Tumor growth is stimulated by muscarinic receptors agonism. Role of autoantibodies from breast cancer patients

SALES MARIA ELENA

Immunology, Endocrine & Metabolic Agents in Medicinal Chemistry

Bentham Science Publishers

Año: 2012 vol. 12

1871-5222

In developed countries, cancer has replaced infectious diseases as a major cause of death. Currently, efforts in the immunoprevention of cancer are beginning to resemble that presented by the prevention of infectious diseases by immunization a century ago. Breast cancer is the most frequent type of tumor in women and is the second cause of death by this illness, among them. Moreover, cancer incidence will grow during next years.
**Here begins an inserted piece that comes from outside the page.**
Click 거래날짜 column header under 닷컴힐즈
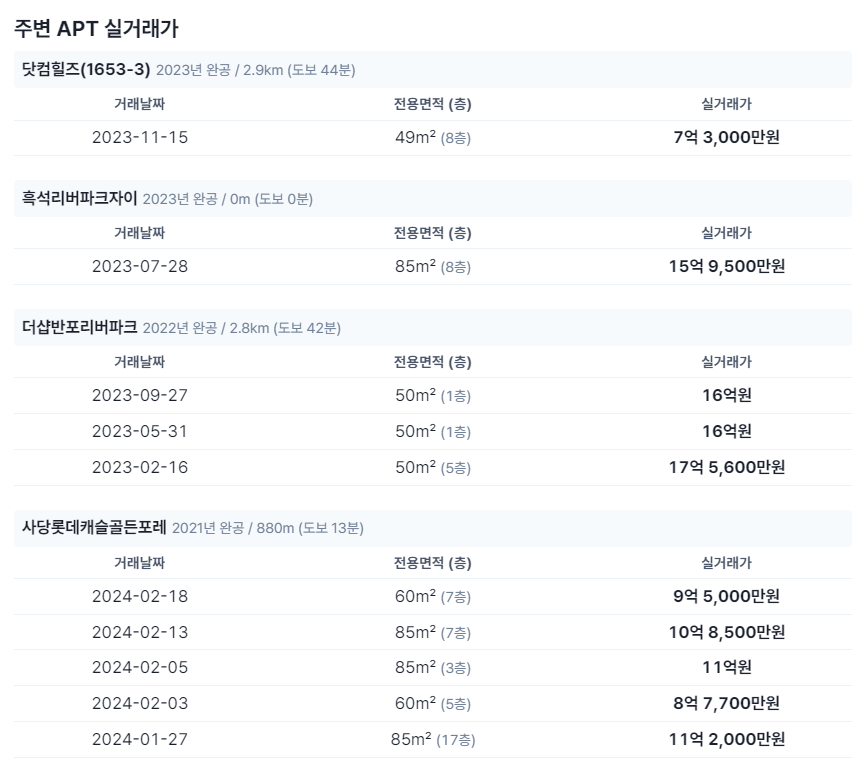The width and height of the screenshot is (859, 763). pos(139,104)
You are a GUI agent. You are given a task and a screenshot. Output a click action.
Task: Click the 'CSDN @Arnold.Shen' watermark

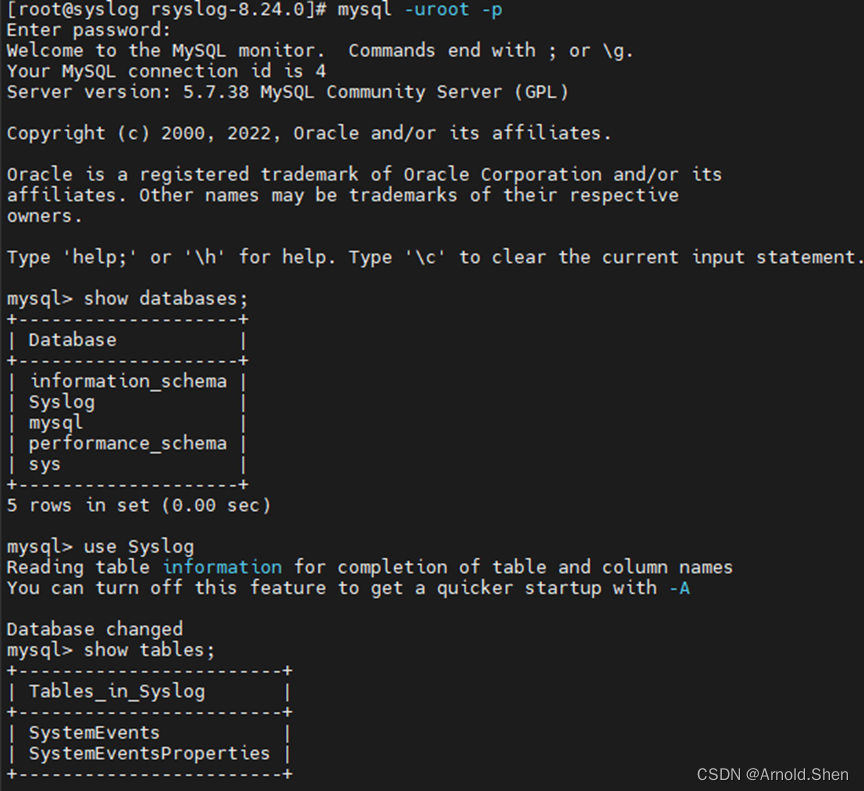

Some findings in autoimmunity related to breast cancer in animal models have been important to clarify mechanisms that potentiate tumor growth. Clinical and experimental data now clearly indicate that chronic inflammation significantly contributes to cancer development. Emerging out of these studies is an appreciation that persistent humoral immune responses exacerbate recruitment and activation of innate immune cells in neoplastic microenvironment where they regulate tissue remodeling, pro-angiogenic and pro-survival pathways that together potentiate cancer development. Generally, antigens involved in autoimmune response in breast cancer are modified self-proteins or over-expressed normal proteins that induce autoantibodies (autoAbs) formation, which exhibit tumor promoting actions. Very frequently muscarinic acetylcholine receptors (mAChR) are up-regulated in different types of tumors appearing in different species. mAChR have the ability to act as autoantigens for tumor bearers. This article will review recent results concerning to the ability of mAChR expressed in transformed breast cells to trigger auto-Abs formation either in experimental models or in breast cancer patients. We will also discuss the action of these antibodies as agonists of mAChR.